Falsifiability, String Theory, and Policy

An interesting post by Noah Theory vs. Data in economics. This is related to the long-standing debate over falsifiability and science, and this ties into Popper’s demarcation problem:

Logically, no number of positive outcomes at the level of experimental testing can confirm a scientific theory, but a single counterexample is logically decisive: it shows the theory, from which the implication is derived, to be false. The term “falsifiable” does not mean something is made false, but rather that, if it is false, it can be shown by observation or experiment. Popper’s account of the logical asymmetry between verification and falsifiability lies at the heart of his philosophy of science. It also inspired him to take falsifiability as his criterion of demarcation between what is, and is not, genuinely scientific: a theory should be considered scientific if, and only if, it is falsifiable. This led him to attack the claims of both psychoanalysis and contemporary Marxism to scientific status, on the basis that their theories are not falsifiable.

This is the major criticism of String Theory – not that String Theory is wrong, but because it cannot even be shown that it is wrong. So the debate is, if something or some theory cannot be readily falsified, it is still science?

String Theory succeeds because it offers a means that is logically consistent to bridge gravity and quantum mechanics, and the strings themselves are building blocks for all particles. If someone can come up with a logically consistent theory that is as encompassing as string theory and can be tested and verified with existing technology, the physics community is all ears.

The tyranny of Popperism impedes the progression of knowledge and theory. The Graviton may never be detected, but that doesn’t render String Theory useless or invalid. Theoretical physicists and economists have the tools to dismiss theories that are nonsense prima facie, so what remain are theories that are mathematically and logically consistent even if they cannot be adequately falsified.

Nicholas Nasisim Taleb, for example, is a major critic of science that uses abstract, difficult-to-test models, instead preferring simple heuristics instead of theory.

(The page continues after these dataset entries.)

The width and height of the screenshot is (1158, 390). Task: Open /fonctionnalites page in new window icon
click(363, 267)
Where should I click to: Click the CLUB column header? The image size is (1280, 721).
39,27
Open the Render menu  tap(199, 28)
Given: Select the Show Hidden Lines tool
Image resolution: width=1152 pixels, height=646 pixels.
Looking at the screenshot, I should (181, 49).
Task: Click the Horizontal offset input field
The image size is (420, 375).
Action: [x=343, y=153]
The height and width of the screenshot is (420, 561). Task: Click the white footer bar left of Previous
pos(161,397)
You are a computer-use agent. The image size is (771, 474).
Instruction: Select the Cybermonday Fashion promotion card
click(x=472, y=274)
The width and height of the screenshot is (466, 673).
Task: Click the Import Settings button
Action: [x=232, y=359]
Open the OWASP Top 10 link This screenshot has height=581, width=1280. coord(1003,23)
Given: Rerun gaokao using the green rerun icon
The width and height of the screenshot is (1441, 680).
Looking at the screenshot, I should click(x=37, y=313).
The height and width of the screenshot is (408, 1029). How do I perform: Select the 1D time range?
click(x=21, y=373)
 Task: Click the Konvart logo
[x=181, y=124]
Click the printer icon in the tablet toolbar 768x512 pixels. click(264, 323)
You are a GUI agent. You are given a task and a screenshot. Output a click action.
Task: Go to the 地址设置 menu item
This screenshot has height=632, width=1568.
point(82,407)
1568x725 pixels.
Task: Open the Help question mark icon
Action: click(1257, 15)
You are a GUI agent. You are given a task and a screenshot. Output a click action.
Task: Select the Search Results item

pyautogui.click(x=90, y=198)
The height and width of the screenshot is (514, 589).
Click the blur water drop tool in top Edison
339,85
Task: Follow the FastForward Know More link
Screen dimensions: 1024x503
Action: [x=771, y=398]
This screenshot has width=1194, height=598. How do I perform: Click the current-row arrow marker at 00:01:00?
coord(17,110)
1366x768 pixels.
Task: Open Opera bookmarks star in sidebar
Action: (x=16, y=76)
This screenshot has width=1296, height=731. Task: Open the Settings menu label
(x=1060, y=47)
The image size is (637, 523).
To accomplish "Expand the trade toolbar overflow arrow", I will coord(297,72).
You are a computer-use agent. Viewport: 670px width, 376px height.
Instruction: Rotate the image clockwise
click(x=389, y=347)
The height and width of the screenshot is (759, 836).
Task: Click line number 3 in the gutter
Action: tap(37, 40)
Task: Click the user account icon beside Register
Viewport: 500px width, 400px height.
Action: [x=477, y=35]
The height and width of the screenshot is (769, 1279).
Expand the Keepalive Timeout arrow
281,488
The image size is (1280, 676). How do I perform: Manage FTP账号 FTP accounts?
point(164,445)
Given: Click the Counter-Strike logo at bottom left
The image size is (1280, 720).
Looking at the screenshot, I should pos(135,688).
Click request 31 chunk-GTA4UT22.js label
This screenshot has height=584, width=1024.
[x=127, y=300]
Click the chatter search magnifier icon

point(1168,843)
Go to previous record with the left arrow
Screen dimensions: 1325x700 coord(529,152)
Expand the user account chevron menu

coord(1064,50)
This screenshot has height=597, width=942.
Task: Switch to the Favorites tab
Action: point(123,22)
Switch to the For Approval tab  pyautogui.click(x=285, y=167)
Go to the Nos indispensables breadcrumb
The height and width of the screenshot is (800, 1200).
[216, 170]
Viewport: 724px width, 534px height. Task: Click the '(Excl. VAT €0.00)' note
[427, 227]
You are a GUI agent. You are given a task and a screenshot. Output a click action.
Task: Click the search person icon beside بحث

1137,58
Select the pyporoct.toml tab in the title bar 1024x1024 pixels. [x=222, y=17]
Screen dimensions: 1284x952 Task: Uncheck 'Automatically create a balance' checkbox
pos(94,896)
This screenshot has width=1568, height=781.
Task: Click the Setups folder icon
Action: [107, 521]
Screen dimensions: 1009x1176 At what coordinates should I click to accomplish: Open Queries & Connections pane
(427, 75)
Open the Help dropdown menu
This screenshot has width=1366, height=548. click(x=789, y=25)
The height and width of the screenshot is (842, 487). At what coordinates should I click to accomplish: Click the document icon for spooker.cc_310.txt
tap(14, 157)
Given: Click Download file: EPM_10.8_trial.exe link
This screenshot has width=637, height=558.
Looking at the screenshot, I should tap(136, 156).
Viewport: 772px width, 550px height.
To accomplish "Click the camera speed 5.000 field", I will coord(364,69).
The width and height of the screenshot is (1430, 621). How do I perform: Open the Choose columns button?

The models, while sometimes having limitations, are good enough for the vast majority of situations. Even a non-deterministic system like stock market can often be adequately approximated with models. Black Scholes option pricing works in most instances, and then more complicated modifications like stochastic volatility, barriers, and jumps can be added for improved accuracy. Eventually the model is very comprehensive for all but very, very few outliers, but presence of these outliers doesn’t mean we throw away the model. For Taleb to imply that statisticians are clueless about the limitations of their models, when in fact statisticians are well aware of them, is pedantic nitpicking on his part, an example of how Taleb intentionally misconstrues the views of his ideological opponents to advance his own personal biases. A complete option table for a stock, with all expirations and strikes, typically has thousands of entries, all of which are updated continuously as the underlying stock rises and falls throughout the day. To make these updates with heuristic methods would be impractical, hence the use of mathematical option pricing models to perform all these updates instantly.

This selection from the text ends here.